I'm looking to build a nationwide network of contractors with experience installing large scale lighting retrofit projects. We target warehousing and industrial clients throughout the country and prefer working with contractors based locally in each region. We work with end customers to develop projects and provide turn-key quotes including your installation prices. I will need samples of prior work (before and after pictures) with references if possible as well as service territory details and contact information. Please send this info via email to [email protected].

Thanks and regards,

Ray De Varona
888-548-6387
http://RelightDepot.com


----------



## BryanMD (Dec 31, 2007)

rdevarona said:


> I'm looking to build a nationwide network of contractors with experience installing large scale lighting retrofit projects.
> 
> We target warehousing and industrial clients throughout the country and prefer working with contractors based locally in each region.


Read: Don't have trade & commercial licenses or insurance in your town and want to use yours instead.

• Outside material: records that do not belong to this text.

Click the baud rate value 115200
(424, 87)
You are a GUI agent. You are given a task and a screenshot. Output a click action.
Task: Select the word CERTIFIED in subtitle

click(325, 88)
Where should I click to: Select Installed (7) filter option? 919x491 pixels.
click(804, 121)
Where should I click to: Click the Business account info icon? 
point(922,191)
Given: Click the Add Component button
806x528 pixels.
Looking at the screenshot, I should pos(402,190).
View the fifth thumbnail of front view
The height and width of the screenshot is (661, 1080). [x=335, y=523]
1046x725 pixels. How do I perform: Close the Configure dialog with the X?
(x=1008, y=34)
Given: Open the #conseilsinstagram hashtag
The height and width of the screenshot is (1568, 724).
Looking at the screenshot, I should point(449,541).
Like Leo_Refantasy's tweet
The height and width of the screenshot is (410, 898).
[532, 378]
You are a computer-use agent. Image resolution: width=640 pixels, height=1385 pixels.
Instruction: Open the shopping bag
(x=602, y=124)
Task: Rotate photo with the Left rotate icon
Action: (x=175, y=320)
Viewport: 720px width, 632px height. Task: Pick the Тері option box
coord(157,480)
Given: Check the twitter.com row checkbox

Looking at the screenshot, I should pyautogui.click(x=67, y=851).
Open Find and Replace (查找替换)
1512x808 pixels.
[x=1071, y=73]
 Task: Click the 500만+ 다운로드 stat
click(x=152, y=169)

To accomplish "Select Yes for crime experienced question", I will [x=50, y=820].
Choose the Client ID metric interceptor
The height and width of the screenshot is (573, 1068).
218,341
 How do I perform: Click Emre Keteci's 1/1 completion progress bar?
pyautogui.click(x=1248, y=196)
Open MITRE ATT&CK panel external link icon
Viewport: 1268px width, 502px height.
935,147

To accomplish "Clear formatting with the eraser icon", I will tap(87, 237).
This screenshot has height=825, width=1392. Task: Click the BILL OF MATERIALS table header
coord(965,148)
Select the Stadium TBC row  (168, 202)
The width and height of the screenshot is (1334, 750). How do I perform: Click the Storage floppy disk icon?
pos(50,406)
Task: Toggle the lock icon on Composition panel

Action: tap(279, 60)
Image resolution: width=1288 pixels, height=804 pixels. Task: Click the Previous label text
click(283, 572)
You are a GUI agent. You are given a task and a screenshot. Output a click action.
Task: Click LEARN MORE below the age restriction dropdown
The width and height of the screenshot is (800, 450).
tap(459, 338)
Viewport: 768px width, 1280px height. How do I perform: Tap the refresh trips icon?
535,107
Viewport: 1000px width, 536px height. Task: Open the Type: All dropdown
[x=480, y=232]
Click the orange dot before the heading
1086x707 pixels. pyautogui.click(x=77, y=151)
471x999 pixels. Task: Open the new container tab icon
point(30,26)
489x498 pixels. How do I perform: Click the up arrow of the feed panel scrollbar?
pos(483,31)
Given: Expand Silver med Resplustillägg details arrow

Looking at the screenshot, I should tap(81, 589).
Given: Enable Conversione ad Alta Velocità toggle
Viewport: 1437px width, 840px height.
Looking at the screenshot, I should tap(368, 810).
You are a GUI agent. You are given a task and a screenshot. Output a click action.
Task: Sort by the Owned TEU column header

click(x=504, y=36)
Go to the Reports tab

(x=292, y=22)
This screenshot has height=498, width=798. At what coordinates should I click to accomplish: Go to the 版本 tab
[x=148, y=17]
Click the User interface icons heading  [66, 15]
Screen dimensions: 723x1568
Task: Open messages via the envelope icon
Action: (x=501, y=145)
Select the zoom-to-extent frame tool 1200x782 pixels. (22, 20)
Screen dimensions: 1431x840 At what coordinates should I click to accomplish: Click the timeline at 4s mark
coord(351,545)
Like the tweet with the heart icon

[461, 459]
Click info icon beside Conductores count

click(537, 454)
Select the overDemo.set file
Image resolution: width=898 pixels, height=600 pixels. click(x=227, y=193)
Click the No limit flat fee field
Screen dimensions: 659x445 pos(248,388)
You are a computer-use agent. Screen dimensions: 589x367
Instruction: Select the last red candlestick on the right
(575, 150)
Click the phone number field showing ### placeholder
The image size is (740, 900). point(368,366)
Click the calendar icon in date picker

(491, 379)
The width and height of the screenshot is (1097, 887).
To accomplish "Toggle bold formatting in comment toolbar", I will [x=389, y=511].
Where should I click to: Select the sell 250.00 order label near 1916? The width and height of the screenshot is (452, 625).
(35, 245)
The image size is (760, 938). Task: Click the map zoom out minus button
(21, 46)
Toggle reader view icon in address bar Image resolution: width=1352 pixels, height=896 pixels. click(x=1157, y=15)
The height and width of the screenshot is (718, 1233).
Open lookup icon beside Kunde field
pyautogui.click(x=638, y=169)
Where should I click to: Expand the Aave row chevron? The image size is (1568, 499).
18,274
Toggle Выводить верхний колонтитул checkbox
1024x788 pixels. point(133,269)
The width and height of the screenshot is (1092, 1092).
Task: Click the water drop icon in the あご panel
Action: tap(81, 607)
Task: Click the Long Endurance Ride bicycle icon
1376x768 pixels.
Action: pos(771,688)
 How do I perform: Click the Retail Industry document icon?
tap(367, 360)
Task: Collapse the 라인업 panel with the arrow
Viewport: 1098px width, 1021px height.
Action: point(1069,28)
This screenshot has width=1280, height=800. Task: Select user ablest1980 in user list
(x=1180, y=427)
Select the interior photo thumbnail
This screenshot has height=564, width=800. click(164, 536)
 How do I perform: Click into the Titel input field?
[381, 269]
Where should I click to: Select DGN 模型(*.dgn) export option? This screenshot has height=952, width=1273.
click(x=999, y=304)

Not to mention your trucks, and ladders and supply house contacts and credit and your employees too. 
But we sure do have some nifty brochures!



> We work with end customers to develop projects and provide turn-key quotes including your installation prices.
> 
> I will need samples of prior work (before and after pictures) with references if possible as well as service territory details and contact information.


Read: Oh yeah, and we'll be looking to undercut your price and squeeze you out from this work right in your backyards if you aren't the one local guy sucker enough to cooperate with building their own coffin.



> Thanks and regards,


Yeah, right.


----------



## 480sparky (Sep 20, 2007)

Take it to Craigslist.


----------